▶ Приведённый отрывок:
........

Я вдруг подумал, вот сейчас, 26 октября 2018 года, исполнилось сорок лет, как я пришёл работать Печорское авиапредприятие. Боже мой – сорок лет!  Если считать работой и училище,  а это тяжёлая работа – выучиться на лётчика, получается, что я с 17 лет работаю. Работаю и работаю, прерываясь только на отпуска. Учитывая лётный стаж, когда год идёт за два, мой общий трудовой стаж получается таким же, сколько я прожил на белом свете. Это надо же – с горшка на работе! И если честно сказать, малость устал уже. Вроде, на нынешней работе я мешки не таскаю, кирпичную кладку не кладу, да и у мартена не стою. Но видимо сказывается возраст.  Можно было бы уйти – с лётной пенсией с голоду не помрёшь. Но я привык к людям, к этой, порой бестолковой конторе под названием «Авиация», будь она неладна. Дома, в четырёх стенах, я с ума сойду, или запью. Не запью, конечно, если до сих пор не спился, значит, дальше выдержу.  Но когда вот так, беспардонно, хотят повысить пенсионный возраст, меня это бесит. Причём всё наше продажное телевидение на всех каналах показывает бодрых бабушек и дедушек, которые горят желанием работать до гробовой доски.  «Товарисьч» Познер, гражданин неизвестно какой страны (у него три паспорта в кармане), так и заявляет: «Я не понимаю, как можно не хотеть работать после 55 лет?».  Он же за свою жизнь ничего тяжелее ручки и микрофона в руках не держал, а всё туда же. Работничек, гражданин мира!  Вы бы, граждане  правительство и депутаты, спросили настоящих работяг, что они думают по поводу ваших законодательных кульбитов!  Боюсь, вам могут дать в морду.

........

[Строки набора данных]
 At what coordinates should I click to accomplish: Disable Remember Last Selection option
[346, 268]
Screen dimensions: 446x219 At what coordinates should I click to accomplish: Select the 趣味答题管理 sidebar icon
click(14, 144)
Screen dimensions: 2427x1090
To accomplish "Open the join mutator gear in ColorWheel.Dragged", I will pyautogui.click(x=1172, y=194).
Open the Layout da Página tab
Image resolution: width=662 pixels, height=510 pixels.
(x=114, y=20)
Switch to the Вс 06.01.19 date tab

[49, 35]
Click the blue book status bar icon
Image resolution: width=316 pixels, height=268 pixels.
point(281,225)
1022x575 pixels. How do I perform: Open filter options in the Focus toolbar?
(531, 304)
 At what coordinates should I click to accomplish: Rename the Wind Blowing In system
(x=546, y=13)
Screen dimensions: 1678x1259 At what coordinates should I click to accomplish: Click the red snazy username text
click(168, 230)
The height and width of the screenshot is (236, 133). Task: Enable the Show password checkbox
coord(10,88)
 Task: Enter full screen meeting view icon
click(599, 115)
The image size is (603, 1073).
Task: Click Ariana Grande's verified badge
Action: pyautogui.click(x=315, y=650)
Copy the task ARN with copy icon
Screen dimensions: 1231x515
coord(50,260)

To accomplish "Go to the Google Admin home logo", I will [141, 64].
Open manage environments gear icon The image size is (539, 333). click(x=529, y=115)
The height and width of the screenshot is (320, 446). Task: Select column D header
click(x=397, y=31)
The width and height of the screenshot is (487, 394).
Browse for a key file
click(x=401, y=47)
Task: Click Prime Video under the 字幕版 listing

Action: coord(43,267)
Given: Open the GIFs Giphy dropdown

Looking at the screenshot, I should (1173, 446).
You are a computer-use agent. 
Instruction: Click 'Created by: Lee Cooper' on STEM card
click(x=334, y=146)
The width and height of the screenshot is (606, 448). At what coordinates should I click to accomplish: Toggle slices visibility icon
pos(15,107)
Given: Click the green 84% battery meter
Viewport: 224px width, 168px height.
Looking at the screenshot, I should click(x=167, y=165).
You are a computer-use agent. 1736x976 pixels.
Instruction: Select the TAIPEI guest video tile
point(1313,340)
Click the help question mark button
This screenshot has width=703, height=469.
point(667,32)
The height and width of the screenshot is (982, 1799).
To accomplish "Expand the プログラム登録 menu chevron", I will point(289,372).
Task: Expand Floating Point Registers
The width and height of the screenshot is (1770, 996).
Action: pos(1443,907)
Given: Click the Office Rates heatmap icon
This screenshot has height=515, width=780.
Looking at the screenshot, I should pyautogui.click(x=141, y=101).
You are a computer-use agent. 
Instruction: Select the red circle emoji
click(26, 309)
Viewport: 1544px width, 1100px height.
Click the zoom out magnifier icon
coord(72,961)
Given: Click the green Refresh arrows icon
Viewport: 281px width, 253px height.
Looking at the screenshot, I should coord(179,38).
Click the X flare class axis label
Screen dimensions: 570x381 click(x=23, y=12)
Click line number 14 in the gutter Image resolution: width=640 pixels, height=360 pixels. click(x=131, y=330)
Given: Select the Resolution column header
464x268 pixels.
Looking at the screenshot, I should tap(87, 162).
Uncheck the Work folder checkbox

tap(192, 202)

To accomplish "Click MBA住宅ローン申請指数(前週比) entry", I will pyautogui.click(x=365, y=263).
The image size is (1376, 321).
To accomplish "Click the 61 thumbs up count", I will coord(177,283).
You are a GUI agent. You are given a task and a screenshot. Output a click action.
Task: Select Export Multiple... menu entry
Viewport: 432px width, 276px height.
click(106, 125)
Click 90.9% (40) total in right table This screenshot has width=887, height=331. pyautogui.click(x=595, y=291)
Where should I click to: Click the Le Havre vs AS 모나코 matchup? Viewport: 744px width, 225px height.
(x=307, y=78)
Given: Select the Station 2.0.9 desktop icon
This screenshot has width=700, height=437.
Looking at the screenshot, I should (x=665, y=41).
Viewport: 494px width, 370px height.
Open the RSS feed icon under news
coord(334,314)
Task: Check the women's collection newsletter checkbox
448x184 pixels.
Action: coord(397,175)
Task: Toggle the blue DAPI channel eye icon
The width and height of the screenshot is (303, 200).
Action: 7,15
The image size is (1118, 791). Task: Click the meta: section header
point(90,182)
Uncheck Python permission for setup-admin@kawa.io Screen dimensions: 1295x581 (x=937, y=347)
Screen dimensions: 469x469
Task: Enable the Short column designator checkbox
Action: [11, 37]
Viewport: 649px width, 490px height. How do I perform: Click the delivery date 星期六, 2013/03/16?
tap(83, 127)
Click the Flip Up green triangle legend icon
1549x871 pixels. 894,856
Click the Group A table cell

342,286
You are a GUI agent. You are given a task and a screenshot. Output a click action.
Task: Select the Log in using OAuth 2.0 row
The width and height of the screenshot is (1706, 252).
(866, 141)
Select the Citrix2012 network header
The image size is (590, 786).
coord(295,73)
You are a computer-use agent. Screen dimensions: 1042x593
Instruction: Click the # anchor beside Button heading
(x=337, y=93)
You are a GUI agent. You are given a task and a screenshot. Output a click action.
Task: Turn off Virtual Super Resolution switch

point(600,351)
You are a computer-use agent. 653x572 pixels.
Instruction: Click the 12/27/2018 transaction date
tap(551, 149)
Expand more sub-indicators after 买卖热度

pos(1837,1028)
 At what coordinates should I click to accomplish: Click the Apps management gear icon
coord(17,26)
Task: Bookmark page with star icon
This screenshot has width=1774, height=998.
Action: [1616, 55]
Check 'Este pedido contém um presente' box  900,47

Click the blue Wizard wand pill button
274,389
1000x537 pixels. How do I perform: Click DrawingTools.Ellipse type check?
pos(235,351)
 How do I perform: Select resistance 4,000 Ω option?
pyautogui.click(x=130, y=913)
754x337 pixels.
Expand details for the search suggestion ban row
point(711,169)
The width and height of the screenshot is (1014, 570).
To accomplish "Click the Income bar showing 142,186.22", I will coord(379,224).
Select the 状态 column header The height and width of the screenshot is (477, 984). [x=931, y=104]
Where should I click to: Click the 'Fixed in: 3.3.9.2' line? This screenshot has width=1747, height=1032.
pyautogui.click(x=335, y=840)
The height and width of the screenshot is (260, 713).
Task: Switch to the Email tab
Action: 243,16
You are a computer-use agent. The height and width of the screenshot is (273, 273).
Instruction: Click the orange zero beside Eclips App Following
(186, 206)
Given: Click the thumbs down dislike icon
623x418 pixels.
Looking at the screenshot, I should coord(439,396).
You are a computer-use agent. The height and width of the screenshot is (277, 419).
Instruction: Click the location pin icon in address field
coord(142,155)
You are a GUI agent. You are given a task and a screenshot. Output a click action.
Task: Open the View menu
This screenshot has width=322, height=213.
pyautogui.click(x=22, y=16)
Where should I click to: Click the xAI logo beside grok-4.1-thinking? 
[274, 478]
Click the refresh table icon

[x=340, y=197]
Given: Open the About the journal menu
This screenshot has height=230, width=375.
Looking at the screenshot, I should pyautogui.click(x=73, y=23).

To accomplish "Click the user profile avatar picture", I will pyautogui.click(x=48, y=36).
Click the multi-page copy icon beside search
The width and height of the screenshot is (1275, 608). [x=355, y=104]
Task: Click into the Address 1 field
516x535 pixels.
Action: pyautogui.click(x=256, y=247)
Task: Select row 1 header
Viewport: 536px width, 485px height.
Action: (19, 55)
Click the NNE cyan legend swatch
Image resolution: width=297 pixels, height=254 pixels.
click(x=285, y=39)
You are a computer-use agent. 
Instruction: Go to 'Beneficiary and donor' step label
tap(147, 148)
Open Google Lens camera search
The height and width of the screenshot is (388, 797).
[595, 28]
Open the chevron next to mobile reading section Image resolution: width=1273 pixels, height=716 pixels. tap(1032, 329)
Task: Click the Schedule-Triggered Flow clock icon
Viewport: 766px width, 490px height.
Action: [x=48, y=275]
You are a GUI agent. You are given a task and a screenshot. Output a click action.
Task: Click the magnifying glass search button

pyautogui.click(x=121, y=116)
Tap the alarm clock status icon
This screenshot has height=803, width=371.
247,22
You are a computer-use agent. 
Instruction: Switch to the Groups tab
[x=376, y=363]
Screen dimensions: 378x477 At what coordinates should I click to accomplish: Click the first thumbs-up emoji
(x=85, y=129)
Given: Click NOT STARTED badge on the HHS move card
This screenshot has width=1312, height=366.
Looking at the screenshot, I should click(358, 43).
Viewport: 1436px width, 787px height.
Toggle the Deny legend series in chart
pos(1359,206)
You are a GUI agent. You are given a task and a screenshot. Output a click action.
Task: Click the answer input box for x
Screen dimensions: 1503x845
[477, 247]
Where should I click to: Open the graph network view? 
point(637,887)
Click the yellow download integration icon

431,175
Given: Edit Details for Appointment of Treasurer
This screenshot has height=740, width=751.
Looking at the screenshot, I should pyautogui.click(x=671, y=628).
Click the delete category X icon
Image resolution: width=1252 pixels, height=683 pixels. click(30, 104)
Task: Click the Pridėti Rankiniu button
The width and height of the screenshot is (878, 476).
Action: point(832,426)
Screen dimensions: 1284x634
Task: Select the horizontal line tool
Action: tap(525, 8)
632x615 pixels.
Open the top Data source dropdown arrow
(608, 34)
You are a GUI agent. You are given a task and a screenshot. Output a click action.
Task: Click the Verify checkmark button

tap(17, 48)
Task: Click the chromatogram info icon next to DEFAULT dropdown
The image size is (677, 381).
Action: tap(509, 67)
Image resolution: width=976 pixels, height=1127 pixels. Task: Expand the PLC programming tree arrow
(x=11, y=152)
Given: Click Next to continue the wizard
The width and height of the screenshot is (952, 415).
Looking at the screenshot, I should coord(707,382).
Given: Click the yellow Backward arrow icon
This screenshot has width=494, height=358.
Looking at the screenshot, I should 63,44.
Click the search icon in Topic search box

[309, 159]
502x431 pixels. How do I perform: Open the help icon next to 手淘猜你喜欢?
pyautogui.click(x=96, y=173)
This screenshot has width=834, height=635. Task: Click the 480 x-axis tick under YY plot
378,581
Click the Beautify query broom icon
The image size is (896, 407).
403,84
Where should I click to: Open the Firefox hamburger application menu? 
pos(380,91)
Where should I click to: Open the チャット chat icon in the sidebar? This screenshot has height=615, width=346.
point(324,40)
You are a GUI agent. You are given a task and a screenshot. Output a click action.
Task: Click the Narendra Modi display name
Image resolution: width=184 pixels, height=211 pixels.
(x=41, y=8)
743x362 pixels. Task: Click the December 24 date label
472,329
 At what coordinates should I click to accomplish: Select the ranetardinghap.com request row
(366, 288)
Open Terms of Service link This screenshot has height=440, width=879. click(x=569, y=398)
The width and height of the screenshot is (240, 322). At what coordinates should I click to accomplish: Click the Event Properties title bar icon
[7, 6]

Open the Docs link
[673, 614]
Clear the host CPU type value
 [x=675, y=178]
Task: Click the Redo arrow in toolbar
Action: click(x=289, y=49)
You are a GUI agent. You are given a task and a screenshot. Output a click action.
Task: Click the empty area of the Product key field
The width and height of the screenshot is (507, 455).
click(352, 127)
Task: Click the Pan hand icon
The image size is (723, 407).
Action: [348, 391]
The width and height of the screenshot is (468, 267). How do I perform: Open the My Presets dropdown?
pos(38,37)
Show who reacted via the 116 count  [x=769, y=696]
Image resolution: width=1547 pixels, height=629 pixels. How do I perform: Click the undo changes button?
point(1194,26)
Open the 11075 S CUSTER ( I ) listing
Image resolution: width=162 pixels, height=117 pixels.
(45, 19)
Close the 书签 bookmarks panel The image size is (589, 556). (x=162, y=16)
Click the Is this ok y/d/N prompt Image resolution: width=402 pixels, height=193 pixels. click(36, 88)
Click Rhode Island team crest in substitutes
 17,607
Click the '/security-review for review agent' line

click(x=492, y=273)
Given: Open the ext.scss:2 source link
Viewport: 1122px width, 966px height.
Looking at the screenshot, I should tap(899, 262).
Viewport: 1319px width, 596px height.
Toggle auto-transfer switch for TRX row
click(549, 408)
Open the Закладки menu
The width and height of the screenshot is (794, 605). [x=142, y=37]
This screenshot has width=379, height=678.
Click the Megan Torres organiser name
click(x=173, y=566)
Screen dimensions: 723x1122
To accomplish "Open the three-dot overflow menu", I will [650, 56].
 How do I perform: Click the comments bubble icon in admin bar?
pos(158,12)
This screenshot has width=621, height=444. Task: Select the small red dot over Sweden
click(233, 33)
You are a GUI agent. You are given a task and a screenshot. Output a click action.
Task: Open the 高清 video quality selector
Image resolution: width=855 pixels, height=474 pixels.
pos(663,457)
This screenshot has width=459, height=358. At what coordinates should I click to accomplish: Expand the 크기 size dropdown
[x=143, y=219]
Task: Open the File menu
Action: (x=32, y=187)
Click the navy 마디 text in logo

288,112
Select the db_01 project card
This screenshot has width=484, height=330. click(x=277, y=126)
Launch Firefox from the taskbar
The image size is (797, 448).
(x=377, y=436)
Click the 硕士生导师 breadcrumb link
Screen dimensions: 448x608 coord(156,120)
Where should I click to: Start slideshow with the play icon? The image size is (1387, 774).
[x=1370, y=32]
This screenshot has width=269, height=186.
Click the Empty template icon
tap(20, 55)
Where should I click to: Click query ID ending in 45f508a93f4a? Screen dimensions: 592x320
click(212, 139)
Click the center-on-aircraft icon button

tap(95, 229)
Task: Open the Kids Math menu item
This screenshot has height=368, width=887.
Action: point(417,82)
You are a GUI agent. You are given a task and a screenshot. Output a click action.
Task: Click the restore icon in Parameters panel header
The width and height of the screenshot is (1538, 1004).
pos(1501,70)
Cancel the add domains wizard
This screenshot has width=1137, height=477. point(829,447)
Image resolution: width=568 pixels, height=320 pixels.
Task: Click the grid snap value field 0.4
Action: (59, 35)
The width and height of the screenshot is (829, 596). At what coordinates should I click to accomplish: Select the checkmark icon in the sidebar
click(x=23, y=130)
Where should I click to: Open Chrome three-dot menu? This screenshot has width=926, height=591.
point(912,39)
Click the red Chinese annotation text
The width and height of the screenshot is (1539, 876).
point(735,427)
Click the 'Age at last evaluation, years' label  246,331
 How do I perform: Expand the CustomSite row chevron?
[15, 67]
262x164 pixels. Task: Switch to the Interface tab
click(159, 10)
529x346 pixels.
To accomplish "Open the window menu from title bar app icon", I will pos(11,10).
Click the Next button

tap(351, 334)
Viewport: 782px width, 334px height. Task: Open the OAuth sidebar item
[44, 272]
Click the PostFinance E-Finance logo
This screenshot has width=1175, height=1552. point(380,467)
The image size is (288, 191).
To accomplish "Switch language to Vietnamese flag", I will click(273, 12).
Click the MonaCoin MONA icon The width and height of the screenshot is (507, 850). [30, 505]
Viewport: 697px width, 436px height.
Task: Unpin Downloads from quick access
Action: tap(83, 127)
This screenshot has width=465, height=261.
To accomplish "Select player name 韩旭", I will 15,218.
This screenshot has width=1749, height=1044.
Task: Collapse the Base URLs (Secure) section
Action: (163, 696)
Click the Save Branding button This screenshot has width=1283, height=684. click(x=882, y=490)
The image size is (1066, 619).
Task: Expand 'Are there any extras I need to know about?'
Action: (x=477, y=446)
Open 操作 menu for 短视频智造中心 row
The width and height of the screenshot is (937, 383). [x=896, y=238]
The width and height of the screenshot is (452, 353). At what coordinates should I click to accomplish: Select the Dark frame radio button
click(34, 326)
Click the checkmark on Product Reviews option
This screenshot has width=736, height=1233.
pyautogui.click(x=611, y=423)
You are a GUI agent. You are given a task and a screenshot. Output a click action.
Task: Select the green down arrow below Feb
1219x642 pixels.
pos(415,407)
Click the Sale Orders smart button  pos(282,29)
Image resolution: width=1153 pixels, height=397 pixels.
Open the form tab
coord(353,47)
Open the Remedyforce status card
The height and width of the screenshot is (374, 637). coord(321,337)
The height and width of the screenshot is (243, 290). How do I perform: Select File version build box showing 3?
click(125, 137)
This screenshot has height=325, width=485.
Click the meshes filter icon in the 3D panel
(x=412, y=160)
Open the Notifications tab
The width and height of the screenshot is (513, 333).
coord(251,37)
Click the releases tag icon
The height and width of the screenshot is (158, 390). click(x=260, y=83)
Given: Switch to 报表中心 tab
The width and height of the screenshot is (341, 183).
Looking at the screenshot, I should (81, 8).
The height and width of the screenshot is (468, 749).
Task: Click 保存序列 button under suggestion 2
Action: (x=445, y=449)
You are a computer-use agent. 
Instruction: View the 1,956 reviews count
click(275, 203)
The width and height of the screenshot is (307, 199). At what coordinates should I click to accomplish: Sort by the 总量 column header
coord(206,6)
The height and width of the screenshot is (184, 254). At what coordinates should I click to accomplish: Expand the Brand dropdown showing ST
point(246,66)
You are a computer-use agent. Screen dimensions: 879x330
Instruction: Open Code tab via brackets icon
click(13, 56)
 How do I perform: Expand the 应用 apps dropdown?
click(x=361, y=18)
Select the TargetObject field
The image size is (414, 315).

........

▶ Цели:
• A. Перескажите в двух предложениях отрывок о сорока годах работы в Печорском авиапредприятии.
• B. Ответьте на вопросы по отрывку о сорока годах работы в авиапредприятии:
(i) С какого возраста автор считает себя работающим, если учитывать училище?
(ii) Как засчитывается год лётного стажа?
(iii) Сколько паспортов у Познера, согласно отрывку?
• C. Продолжите, пожалуйста, отрывок о сорока годах работы в Печорском авиапредприятии, начав сразу после его последней фразы.

▶ Ответы по заданиям:
• A. Автор отмечает, что 26 октября 2018 года исполнилось сорок лет его работы в Печорском авиапредприятии, а с учётом училища он работает с 17 лет и уже малость устал, но уходить не хочет, так как привык к людям и к «Авиации». При этом его бесит желание повысить пенсионный возраст и то, как телевидение показывает бодрых стариков, желающих работать, а правительству и депутатам он советует спросить настоящих работяг.

• B.
(i) С 17 лет.
(ii) Год идёт за два.
(iii) Три.

• C.
Я по привычке каждый день заглядываю в почтовый ящик, хотя знаю, что там могут появиться только платёжки за ЖКХ. Тех людей, которые могли бы мне написать, уже нет на свете. Да и мамулей, пока она была жива, последние годы мы говорили только по телефону. Мамины руки уже плохо её слушались, чтобы писать письма, да и почта, хоть Украины, хоть России, работала из рук вон плохо.  Письмо могло идти неопределённо долго, а то и вовсе затеряться. Теперь уже  некому писать письма. Только телефонные звонки немногочисленным друзьям. Нас было четыре друга. Осталось только двое. Он на Украине, а я здесь – в Печоре. Когда теперь свидимся, никто не знает. И свидимся ли? Я же говорю, встретил рассвет, спасибо тебе, Господи!
Если бы не моя жена Танюша, не знаю, как бы я дотянул. И уколы, и компрессы, и перевязки, и давление зашкаливает, надо померить, и таблетки всякие. Вот так и тяну на бреющем до аэродрома. Только где он, этот аэродром?  Я по жизни стараюсь быть оптимистом, но иногда мрачным мыслям трудно противостоять. Недавно ушёл из жизни мой коллега, тоже летал в нашей эскадрилье на МИ-6. Не дотянул он и до 61 года. Снаряды падают всё ближе. Когда прилетит твой снаряд, Саня? Я стараюсь об этом не думать, но всё равно дурные мысли нет-нет, да и прорвутся.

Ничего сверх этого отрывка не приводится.